Using participants’ lung function measures from each recorded clinical encounter between 1/1/2016 and 12/31/2018, we estimated the slope of change in lung function before and after tezacaftor/ivacaftor initiation. Lung function was measured as forced expiratory volume in 1 second, percent predicted (ppFEV1), calculated with the Global Fung Function Initiative [GLI] reference equations.20
Exposure variables.
Tezacaftor/ivacaftor use (Yes/No) based on physician-reported prescription was obtained from encounter data. The CFFPR reports whether tezacaftor/ivacaftor has been prescribed (=1). For encounters that do not record tezacaftor/ivacaftor (=1), we assume no tezacaftor/ivacaftor prescription at that encounter. In the analytical sample, we included those with uninterrupted tezacaftor/ivacaftor use, those with only one interruption in tezacaftor/ivacaftor use, and those who used tezacaftor/ivacaftor but then discontinued all subsequent use. Individuals with inconsistent tezacaftor/ivacaftor use (two or more interruptions of tezacaftor/ivacaftor) were excluded from our analyses.

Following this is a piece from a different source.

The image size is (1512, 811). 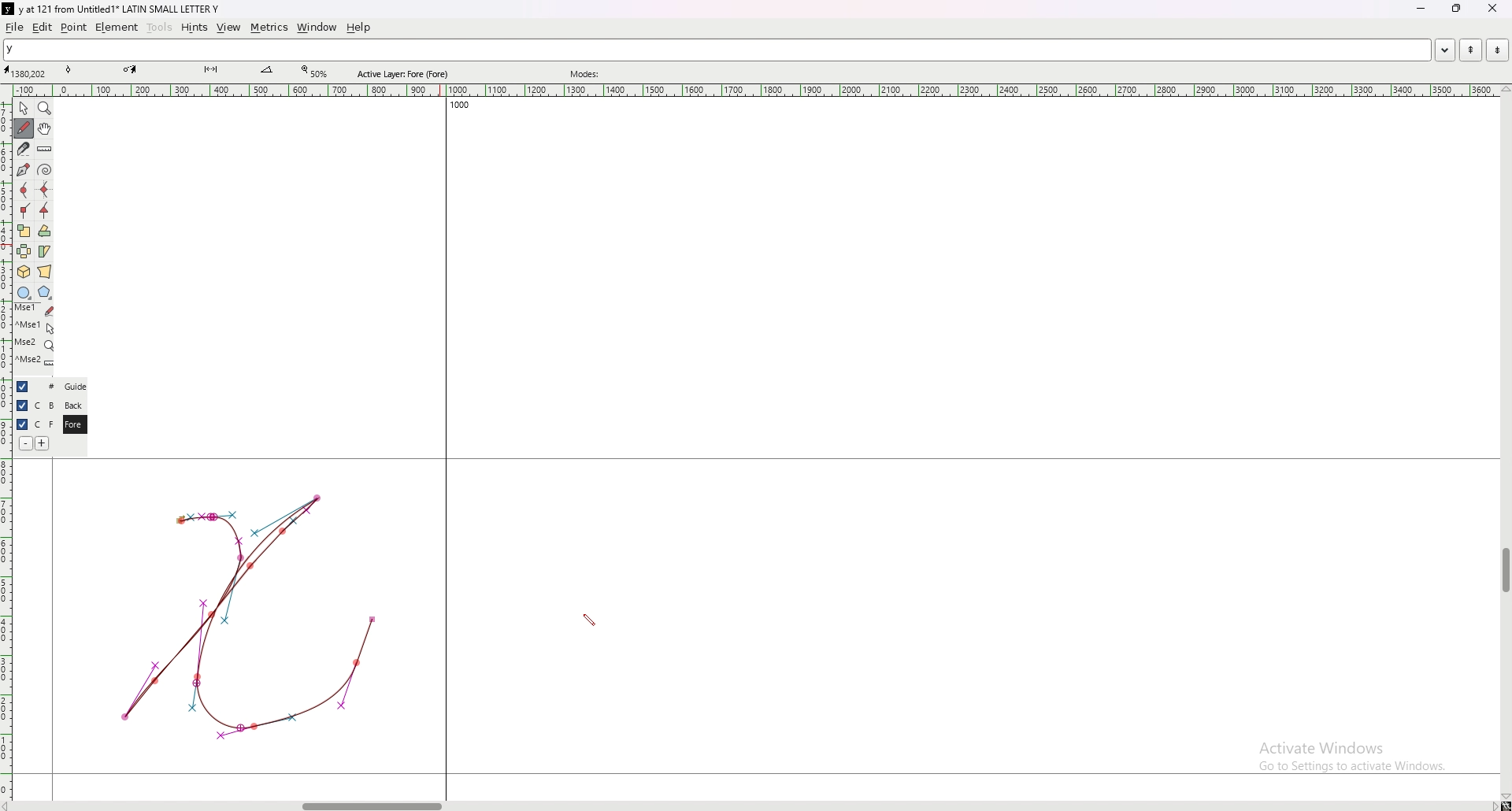 What do you see at coordinates (44, 251) in the screenshot?
I see `skew the selection` at bounding box center [44, 251].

Self-reported tobacco smoke exposure (Yes/No), measured at each age, was determined based on response to the questions, “Does anyone in the patient’s household smoke cigarettes?” (Yes/No) and “During the reporting year, how often was this patient exposed to second-hand smoke?” (Daily/Several times per week/Several times per month or less/Never). Tobacco smoke exposure was coded as ‘Yes’ if either the response to the first question was affirmative or the response to the second question was “Daily” or “Several times per week.” Smoke exposure was treated as a time-invariant measure: individuals were coded as smoke-exposed if the above was true at any age since age 6 years old. Variations in the coding of smoke exposure, including ‘currently exposed’ or ‘exposed since age 12 years’, produced substantively similar results.
Covariates.
Sex (Male/Female), race/ethnicity (Non-Hispanic white/Non-Hispanic other race/Hispanic any race), health insurance (Private/Public/Both private and public/Other or none), paternal education (Less than high school/High school/Some college/College degree), genotype (delF508 homozygous/delF508 heterozygous/Other), and P. aeruginosa in past 12 months (Y/N), selected a priori, were included in the hierarchical linear mixed models.
Statistical analysis
We use both hierarchical linear mixed modeling and fixed effects regression modeling to gain an understanding of the effect of tezacaftor/ivacaftor on lung function and the extent to which smoke exposure impacts this association. Hierarchical linear mixed models use information from both within-individual exposure-outcome association and between-individual exposure-outcome association. However, variation between individuals may introduce confounding bias due to unmeasured time-invariant factors that are associated with both the exposure and the outcome. Therefore, we also use fixed effects models, as their estimators rely only on variation within individuals and are unaffected by confounding from unmeasured time-invariant factors. The fixed effect coefficients represent how much of a change in the predictor variable is associated with the slope of lung function, or change in lung function net of any time-invariant predictors. The impact of time-invariant predictors (such as race, sex, or parent education) is already accounted for, as individuals are used as their own controls.23
In the mixed effects models, the slope, or change over time, is measured in days, centered at the first observation. This allows for interpretable intercepts that represent expected lung function in 2016, accounting for covariates. For ease of interpretation, in the results we present time as annual change rather than daily change. The non-linear change in slope is measured as the quadratic of time. Age is assessed at the end of each year, and encounter date is used as a measure of time. To account for the likelihood that younger individuals have better lung function and slower rates of decline then older individuals, we interact age in 2016 (centered) with time and time squared. We estimate two models: Model 1 includes the predictor variables (tezacaftor/ivacaftor and smoke exposure) and all covariates, while Model 2 additionally includes the interaction between tezacaftor/ivacaftor and smoke exposure. A significant interaction suggests that the association between tezacaftor/ivacaftor and ppFEV1 is moderated by smoke exposure.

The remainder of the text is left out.